La aldaba
Carlos Navarro Antolín
¡Anda, jaleo, jaleo!
de todo un poco
ME pregunta una amiga qué malo ha hecho Goya para tener que dar nombre a lo del cine español. A bote pronto, no sé. Mejor llamarla la gala de los Wert y dar, en vez de estatuillas, una perilla de boxeo con la cara del ministro: sería todo más directo. Sin embargo, contemplo más tarde el chim-pam-pum que se traen unos y otros en las redes sociales y en las columnas de los periódicos, y lo veo claro. Goya retrató la gala del cine español en su famoso cuadro de dos propios dándose de palos con las piernas enterradas en tierra.
Lo segundo más característico de la gala de los goyas es el slapstick de los golpes de media España a la otra media, propio -ese humor de cachiporra- de los estadios rudimentarios, precisamente, del cine. Y lo más característico es, poniéndonos más franceses, la intensa sensación de déjà vu que dejan esos golpes, tan repetidos todos los años, como un rito fijo. La genialidad de Goya son los pies enterrados en tierra de sus contendientes: la inmovilidad de su violencia mutua. Nada más que por ese cuadro ya merece él apadrinar nuestro cine.

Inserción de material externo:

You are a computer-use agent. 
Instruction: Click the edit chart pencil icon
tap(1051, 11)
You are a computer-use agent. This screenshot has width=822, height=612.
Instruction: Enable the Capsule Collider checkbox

Tampoco hay que dejar de notar en la escena goyesca la total indiferenciación de los dos mozos, tal para cual, zumbándose en un casi abrazo rudo, pero abrazo al fin. Solemos notar que el mundo del cine español (perdonen el oxímoron, mundo y cine español) es tendencioso políticamente, pero una derecha que, pudiendo pasar la noche leyendo a Nicolás Gómez Dávila, que este año celebra centenario, se sienta frente al televisor a ver la famosa gala, ¿no se merece los golpes? Eso tiene el masoquismo.
Yo no quería verla, y no la vi, que soy más de Velázquez que de Goya, pero luego no me ha quedado más remedio que escuchar el eco de los golpes, sufrir el vídeo de Candela Peña, y enterarme de la trágica muerte de su padre. La muerte la siento mucho, y acompaño en el sentimiento a la actriz; aunque, ante su intervención, lo que se siente, sobre todo tras el desmentido del hospital a la cuestión de las mantas y el agua potable, es cierta vergüenza ajena y mucha lástima por el señor Peña. Se aprovechó su muerte para una apresurada reivindicación que, mezclada con la felicidad por el premio, lo del hijo salido de las entrañas (¡enhorabuena!) y la petición de trabajo, resultó un tanto atropellada. Y se convirtió en el símbolo del peor mal que aqueja al cine español. ¿La politización? No, no, ojalá: la sobreactuación.